Abstract
Purpose :
A great deal of evidence has confirmed that electromagnetic fields can affect the central nervous system and are effective in gene expression as well as development, differentiation, cell proliferation, and apoptosis of embryonic neural cells. This study was conducted to investigate the cellular and molecular changes of cultured human retinal pigment epithelial (hRPE) cells when treated with pulsed electromagnetic fields.
Methods :
Cultured neonatal hRPE cells with confluency of 60% were exposed to pulsed electromagnetic field of 1 mT intensity and 50 Hz frequency 8 hours daily for 3 days.
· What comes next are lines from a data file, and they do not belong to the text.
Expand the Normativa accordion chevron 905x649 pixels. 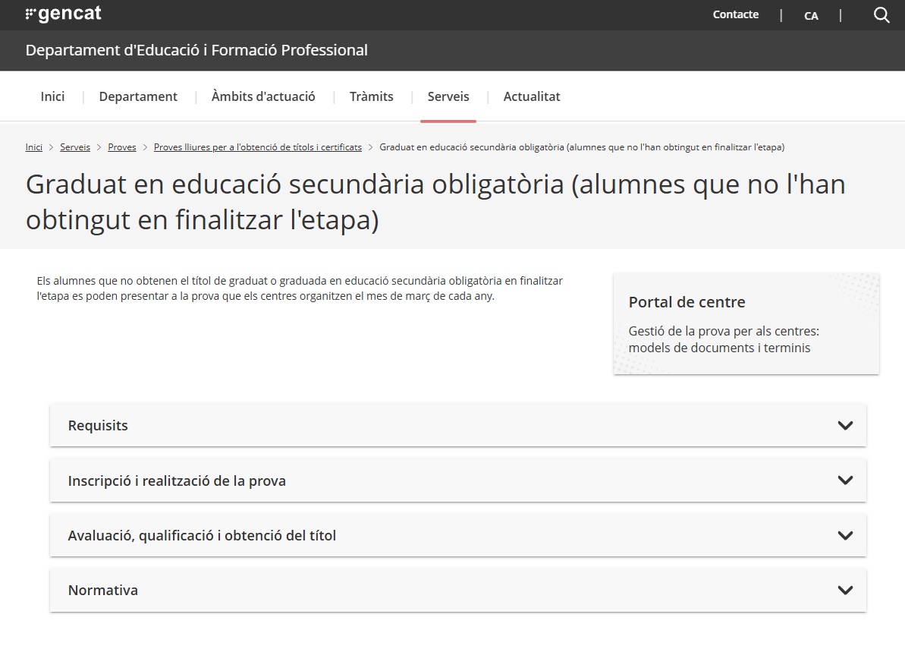pos(845,591)
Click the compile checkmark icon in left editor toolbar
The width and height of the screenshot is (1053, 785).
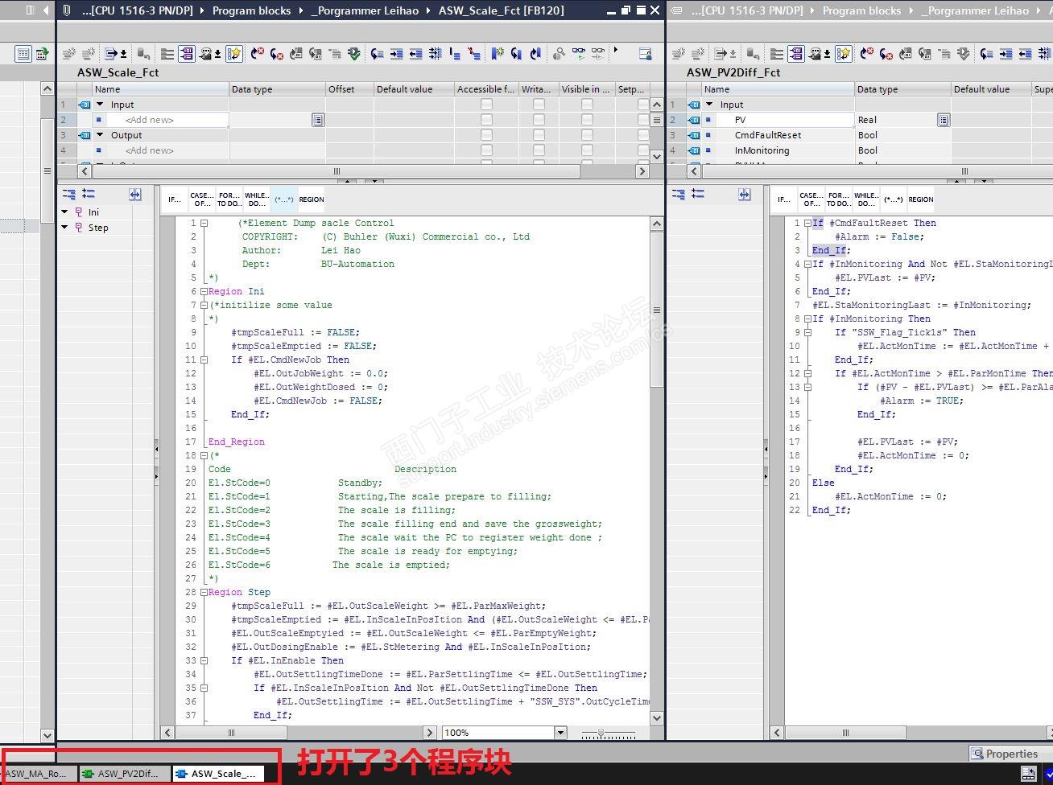[354, 54]
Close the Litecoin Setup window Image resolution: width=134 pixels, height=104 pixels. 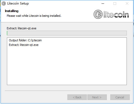tap(127, 3)
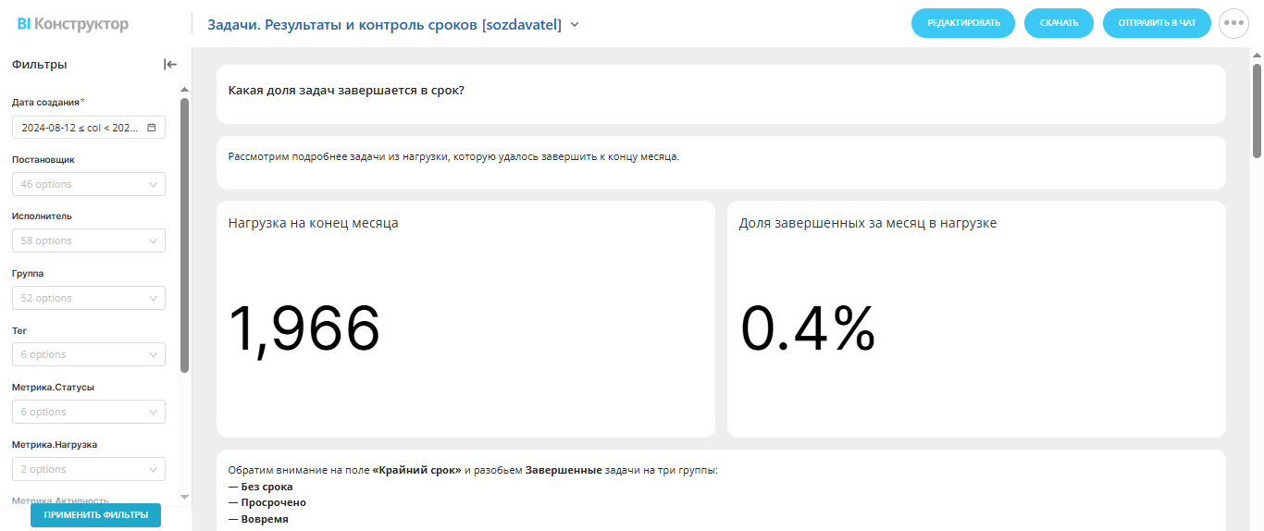Open the three-dots more options menu
The width and height of the screenshot is (1264, 531).
[x=1233, y=23]
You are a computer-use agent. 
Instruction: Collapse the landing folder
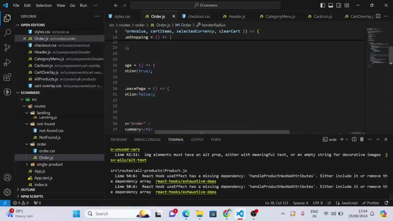(x=27, y=113)
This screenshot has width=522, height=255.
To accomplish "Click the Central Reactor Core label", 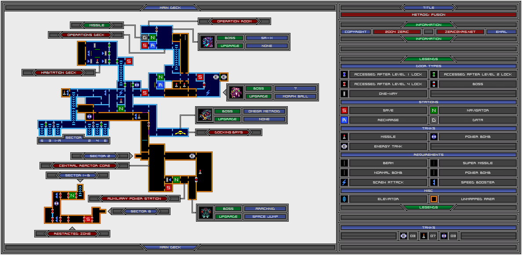I will (x=85, y=165).
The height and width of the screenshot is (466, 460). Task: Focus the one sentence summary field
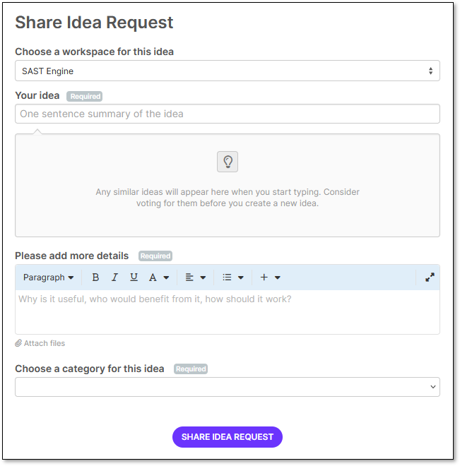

In addition to cell proliferation and cell death assays, immunocytochemistry for RPE65, Pax6, Nestin and cytokeratin 8/18 proteins were performed. Extracted RNAs were subjected to real-time PCR for Nestin, Pax6, RPE65, and α-SMA.
Results :
Treated hRPE cells did not demonstrate significant change in terms of cell proliferation and cell death. Protein expressions of Pax6, Nestin, and cytokeratin 8/18 were decreased in treated cells compared to controls and remained unchanged for RPE65. Gene expressions of Nestin, RPE65 and Pax6 were decreased in treated cells as compared to controls (P value < 0.05). Gene expression of α-SMA did not reveal a significant change.
Conclusions :
Our study demonstrated that both gene and protein expressions of retinal progenitor cells markers were decreased in cultivated hRPE cells after exposure to safe dose of pulsed electromagnetic field. Decreased protein expression of cytokeratin 8/18 and decreased gene expression of RPE65 may be indicative of either transdifferentiation or senescence of RPE cells.
This is an abstract that was submitted for the 2017 ARVO Annual Meeting, held in Baltimore, MD, May 7-11, 2017.